I numeri del reddito di cittadinanza mostrano uno stato della povertà in Italia sempre più crescente, ed evidenziano purtroppo la difficoltà di mettere in pratica la “seconda parte” del provvedimento.
Soltanto nell’ultimo mese di aprile sono oltre 1,19 milioni le famiglie che hanno percepito il reddito o la pensione di cittadinanza. Una cifra che nel complesso tocca 2,65 milioni di persone per una spesa mensile di 668 milioni di euro e un importo medio erogato di 588 euro, nel caso del reddito, e 270 invece nel caso della pensione.
Cifre che variano a seconda della composizione del nucleo familiare. Di questi numeri, infatti, il 43,8 per cento sono composti da single che in media ricevono 457,79 euro, mentre invece sono solamente il 7,44 per cento coloro che contano almeno cinque componenti, per un totale di novantamila nuclei familiari. A questi ultimi è riservato un contributo di 740,91 euro.

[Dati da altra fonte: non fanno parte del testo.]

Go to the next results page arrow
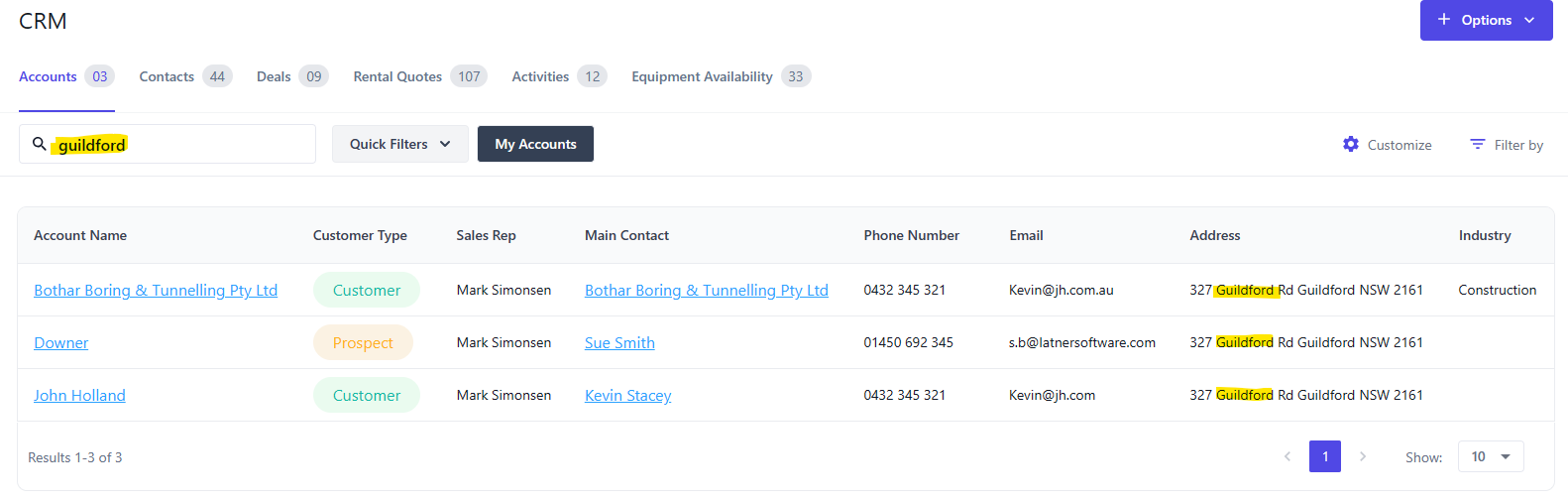Image resolution: width=1568 pixels, height=501 pixels. (1363, 456)
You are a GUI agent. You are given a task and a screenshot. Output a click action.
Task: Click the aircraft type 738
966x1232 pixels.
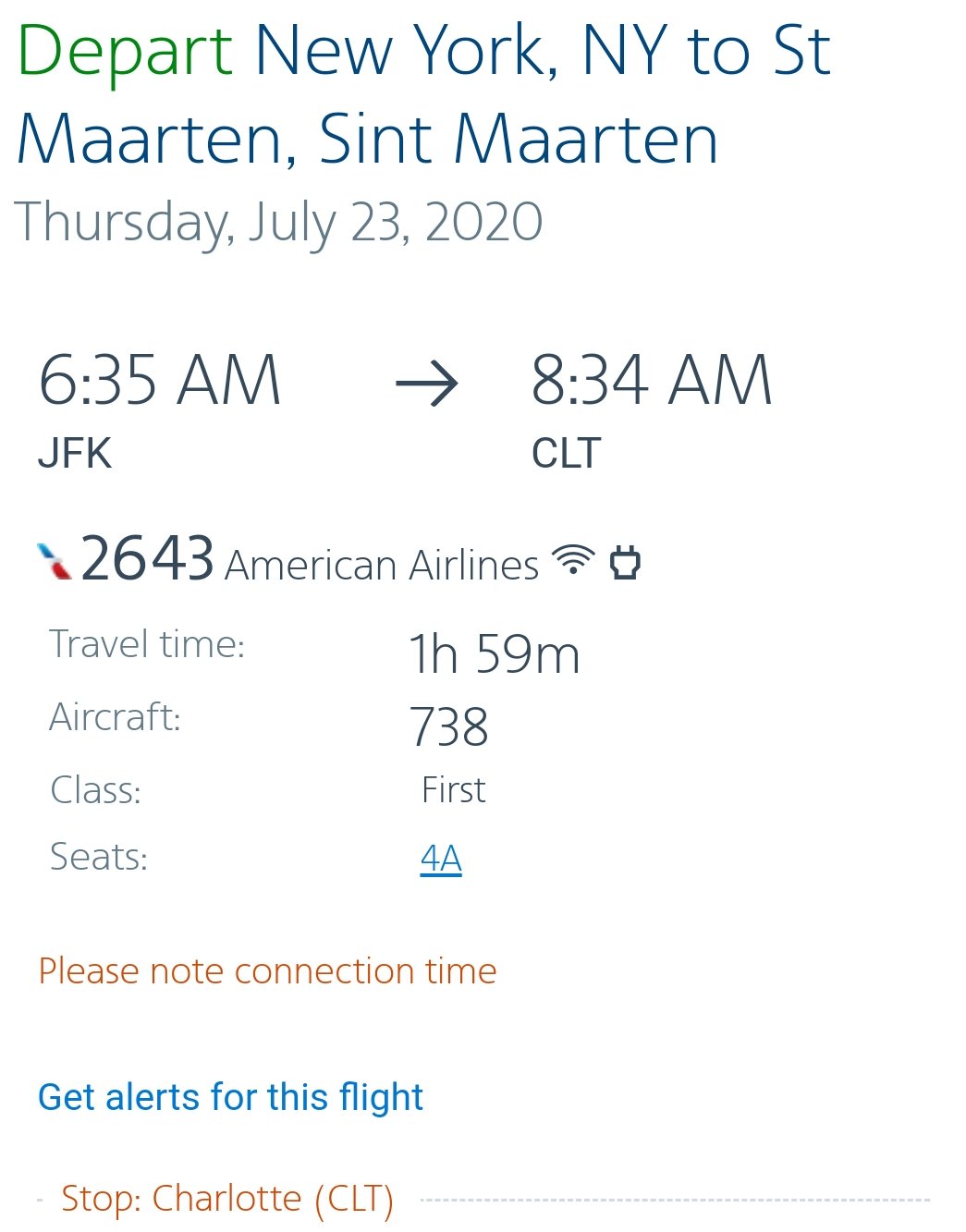click(448, 726)
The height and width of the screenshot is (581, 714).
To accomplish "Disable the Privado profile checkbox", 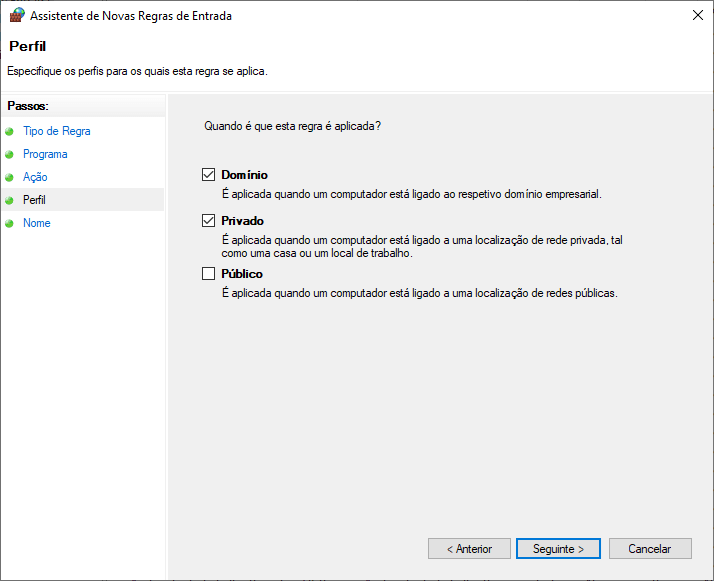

I dati diffusi dall’Inps e la mancanza di politiche attive
Numeri che sono stati diffusi dall’Inps, mentre si evidenzia come nel primo quadrimestre di quest’anno i beneficiari siano stati 1,5 milioni, per una cifra di persone coinvolte pari a 3,3 milioni. 24mila nuclei si sono invece visti dispensata la revoca, mentre 158mila hanno perso i requisiti.
Se si fa il confronto con il periodo prima della pandemia si scorge che nel 2019, dal mese di aprile, vi erano un numero di nuclei coinvolti pari a 1,1 milioni, per 2,7milioni di persone coinvolte. Nel 2020 questi erano cresciuti a 1,6 milioni, per 3,7 milioni di persone. Prima del picco raggiunto nel 2021, con 1,8 milioni per 3,9 milioni di persone interessate. Il costo complessivo, in quest’ultimo caso, si è aggirato intorno ai 22,6 miliardi.
La politica sta però osservando con molta cautela quella che era considerata come la seconda parte, fondamentale, del reddito di cittadinanza, ma che tuttavia ha ancora pienamente stentato a decollar, e chissà se mai ci riuscirà. Si tratta della parte legata alle politiche attive del lavoro.
Secondo i dati diffusi da Anpal, su oltre un milioni di percettori in stato di occupabilità sono stati solamente il 20 per cento, circa 212mila, ad avere intrattenuto un rapporto di lavoro attivo al 31 dicembre 2021. Senza però alcun nesso tra questo numero e la presa in carica da parte dei centri per l’impiego. Mentre invece sono circa l’80 per cento, 843 mila, i non occupati.